▸ **Task prompt**
Exactly reproduce the lines beginning with the line that includes "Given: Click the longest blue horizontal bar" and ending with the last line of the data.

(Stored data entries)
★ ★ ★ ★ ★

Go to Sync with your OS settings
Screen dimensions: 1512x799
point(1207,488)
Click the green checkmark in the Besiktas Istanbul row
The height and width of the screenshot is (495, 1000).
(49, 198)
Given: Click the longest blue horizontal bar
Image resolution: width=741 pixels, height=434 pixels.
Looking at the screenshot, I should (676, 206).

★ ★ ★ ★ ★

▸ **Result for this exercise**
Given: Click the longest blue horizontal bar
Image resolution: width=741 pixels, height=434 pixels.
Looking at the screenshot, I should (676, 206).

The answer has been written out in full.